With a bid process ongoing in Bristol for a long-term ‘micro-mobility’ provider, the city could see the familiar Voi scooters replaced in the city later in 2023. In November 2022, Norris highlighted the scheme’s scope and said over a quarter of a million local people are using the scooters, which is record-breaking nationwide.
Two-tier system risk
There are concerns though that a new sole provider will result in many of the same issues seen with Voi. Geofencing, a use of GPS technology to limit the areas dockless scooters can be ridden in, meant that many parts of Bristol were left for many months without scooter access – and without the option for private ownership this raises questions about equitable legal access to the technology.
As serious reliability issues with Bristol’s public transport continue, discussions about alternatives are increasingly pressing. With e-scooters now a staple in major UK cities, regulatory questions cannot wait until trials end in 2024.
Policymakers’ indecision has meant the UK’s regulatory landscape on e-scooters is far more disjointed than many European countries. The majority of major European economies have allowed the use of private vehicles alongside trial schemes. In Germany, for example, privately owned e-scooters must be insured and meet the same regulatory standards as scooters offered by ride-sharing companies, but they can be used on public roads and bike paths.
The contrasting approach taken in the UK invites uncomfortable questions about what is effectively government-enabled monopolisation within a rapidly growing sector.

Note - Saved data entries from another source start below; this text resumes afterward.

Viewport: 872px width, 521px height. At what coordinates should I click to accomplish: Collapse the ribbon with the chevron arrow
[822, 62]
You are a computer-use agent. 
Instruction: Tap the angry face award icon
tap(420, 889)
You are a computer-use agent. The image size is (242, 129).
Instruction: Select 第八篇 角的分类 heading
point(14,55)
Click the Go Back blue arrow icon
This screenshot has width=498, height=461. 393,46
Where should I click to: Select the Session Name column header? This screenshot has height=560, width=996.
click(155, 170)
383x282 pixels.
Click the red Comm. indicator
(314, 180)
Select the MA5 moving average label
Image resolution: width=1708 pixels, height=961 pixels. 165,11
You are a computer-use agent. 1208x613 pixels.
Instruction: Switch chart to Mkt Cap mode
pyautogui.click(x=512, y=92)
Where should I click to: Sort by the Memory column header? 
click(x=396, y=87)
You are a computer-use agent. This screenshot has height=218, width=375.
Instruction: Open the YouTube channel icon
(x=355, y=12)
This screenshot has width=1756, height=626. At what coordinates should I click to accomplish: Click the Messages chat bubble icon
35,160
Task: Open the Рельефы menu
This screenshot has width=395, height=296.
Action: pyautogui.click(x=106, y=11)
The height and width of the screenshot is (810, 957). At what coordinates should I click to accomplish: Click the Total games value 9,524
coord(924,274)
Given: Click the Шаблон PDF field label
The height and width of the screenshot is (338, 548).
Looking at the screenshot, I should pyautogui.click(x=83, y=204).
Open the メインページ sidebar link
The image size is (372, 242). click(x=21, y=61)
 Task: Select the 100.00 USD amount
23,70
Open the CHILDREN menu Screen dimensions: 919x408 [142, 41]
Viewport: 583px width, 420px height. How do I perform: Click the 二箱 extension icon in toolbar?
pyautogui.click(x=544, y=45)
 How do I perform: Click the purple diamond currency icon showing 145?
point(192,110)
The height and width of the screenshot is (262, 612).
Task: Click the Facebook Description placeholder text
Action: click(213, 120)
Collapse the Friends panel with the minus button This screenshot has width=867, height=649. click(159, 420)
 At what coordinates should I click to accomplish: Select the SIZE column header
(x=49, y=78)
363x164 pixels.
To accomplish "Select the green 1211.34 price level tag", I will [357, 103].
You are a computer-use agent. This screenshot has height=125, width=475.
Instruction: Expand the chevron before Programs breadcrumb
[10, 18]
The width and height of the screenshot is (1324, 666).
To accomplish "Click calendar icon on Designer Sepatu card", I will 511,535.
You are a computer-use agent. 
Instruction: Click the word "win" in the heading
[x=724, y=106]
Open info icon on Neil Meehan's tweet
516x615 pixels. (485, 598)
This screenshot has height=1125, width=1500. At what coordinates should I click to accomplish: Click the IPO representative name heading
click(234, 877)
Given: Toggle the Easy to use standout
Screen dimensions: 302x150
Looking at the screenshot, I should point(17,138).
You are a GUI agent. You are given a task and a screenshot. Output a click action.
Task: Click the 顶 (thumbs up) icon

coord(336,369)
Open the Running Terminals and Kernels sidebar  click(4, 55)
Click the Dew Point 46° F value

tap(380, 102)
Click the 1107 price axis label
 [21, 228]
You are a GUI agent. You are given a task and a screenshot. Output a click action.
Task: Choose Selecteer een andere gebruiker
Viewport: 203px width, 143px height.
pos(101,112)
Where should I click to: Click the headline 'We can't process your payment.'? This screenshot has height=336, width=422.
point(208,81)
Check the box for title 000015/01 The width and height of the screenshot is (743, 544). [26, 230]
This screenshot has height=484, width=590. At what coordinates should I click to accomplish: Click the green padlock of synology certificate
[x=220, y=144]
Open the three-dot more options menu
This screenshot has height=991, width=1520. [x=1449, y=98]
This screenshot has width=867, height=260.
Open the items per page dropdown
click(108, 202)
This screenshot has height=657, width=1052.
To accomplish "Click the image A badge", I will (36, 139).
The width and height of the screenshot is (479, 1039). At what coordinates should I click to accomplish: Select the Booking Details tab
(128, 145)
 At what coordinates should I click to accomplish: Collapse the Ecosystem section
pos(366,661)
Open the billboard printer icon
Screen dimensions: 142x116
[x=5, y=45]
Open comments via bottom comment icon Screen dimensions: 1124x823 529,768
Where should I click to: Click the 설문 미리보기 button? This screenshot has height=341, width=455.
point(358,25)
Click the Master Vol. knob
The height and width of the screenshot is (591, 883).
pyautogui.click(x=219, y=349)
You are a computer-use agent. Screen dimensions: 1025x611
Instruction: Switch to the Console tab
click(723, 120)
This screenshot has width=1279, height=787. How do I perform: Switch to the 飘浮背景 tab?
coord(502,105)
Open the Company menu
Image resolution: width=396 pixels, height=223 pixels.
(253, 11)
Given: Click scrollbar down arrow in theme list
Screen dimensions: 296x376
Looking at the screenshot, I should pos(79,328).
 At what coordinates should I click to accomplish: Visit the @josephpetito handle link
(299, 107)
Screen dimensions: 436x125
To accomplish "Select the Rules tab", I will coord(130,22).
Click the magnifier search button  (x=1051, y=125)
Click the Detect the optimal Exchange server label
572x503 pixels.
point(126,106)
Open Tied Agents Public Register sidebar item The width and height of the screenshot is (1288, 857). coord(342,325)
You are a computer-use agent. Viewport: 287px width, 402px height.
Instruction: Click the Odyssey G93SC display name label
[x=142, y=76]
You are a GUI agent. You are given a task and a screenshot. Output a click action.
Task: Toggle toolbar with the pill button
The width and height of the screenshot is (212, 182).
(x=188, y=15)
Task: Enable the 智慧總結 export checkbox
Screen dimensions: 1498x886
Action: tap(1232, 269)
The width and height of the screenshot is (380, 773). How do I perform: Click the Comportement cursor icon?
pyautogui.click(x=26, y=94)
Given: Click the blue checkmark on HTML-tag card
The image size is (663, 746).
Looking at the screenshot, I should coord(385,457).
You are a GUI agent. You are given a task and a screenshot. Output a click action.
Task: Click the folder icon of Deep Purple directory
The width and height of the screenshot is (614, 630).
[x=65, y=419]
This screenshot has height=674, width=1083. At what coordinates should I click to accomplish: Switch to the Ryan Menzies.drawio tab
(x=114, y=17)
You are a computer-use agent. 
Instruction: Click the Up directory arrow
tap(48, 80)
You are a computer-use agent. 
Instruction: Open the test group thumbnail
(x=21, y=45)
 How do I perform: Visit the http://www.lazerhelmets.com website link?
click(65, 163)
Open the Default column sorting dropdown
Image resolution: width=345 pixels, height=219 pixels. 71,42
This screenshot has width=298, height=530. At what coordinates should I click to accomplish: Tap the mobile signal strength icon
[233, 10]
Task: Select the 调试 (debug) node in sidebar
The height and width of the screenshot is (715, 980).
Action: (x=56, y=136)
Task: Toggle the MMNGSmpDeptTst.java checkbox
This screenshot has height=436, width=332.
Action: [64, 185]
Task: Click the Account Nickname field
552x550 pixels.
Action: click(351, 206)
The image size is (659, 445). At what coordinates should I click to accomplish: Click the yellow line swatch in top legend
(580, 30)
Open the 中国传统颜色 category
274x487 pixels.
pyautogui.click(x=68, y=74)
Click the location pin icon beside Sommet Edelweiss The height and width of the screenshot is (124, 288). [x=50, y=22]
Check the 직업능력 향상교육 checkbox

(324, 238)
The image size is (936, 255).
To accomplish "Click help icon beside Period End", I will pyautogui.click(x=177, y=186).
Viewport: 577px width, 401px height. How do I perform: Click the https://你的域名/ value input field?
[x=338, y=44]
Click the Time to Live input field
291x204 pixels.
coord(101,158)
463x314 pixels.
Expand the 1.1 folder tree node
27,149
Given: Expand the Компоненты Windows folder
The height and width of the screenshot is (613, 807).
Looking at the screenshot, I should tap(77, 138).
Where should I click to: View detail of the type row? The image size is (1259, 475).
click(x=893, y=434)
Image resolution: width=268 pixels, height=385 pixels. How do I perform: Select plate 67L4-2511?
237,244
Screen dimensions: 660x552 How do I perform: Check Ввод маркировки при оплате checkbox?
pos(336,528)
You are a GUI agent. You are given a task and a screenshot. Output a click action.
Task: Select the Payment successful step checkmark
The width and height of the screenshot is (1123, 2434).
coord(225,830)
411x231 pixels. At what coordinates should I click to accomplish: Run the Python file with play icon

Reducing competition within a market in this way restricts consumer options, leaving people reliant on sole local providers in order to use a technology that has become ubiquitous in many cities.
This is problematic in a global micro-mobility market that has attracted more than £4 billion in investments since 2018. Locally there has also been significant investment, with Bristol-based e-scooter startup Pure Electric recently securing £2.4 million through crowdfunding.
Questions over eco-credentials
Reducing emissions in urban areas is a key government goal, and electric micro-mobility vehicles have been heralded as a potential solution.
In 2019 though, the MIT Technology Review highlighted some of the shortcomings of e-scooters, with one of the key issues being the short lifespan of the vehicles. Viewing emissions on a per-mile basis – given that many e-scooters may only have a few years’ lifespan – the emissions in manufacturing outweigh any environmental benefit.
Reliability improvements are required before the environmental benefits of this technology are fully realised. A more competitive market is much more likely to facilitate this much-needed sustainability innovation.
Following the blueprint of countries such as France and Germany, the UK can create a similarly clear regulatory framework for this technology. Consistent enforcement of clear legislation would provide a strong benchmark of expectations for the use and design of these technologies.
With e-bikes legalised in the UK without a trial period, similar options for e-scooters would offer consumers a significantly more affordable private transport option. The Clean Air Zone recently introduced in Bristol has brought the need for affordable, reliable transport alternatives into sharp focus.
From a sustainability standpoint, regulations opening up the market can also help drive innovation. Introducing the needed legislation on this will help ensure fair and consistent access to technology in this rapidly growing sector.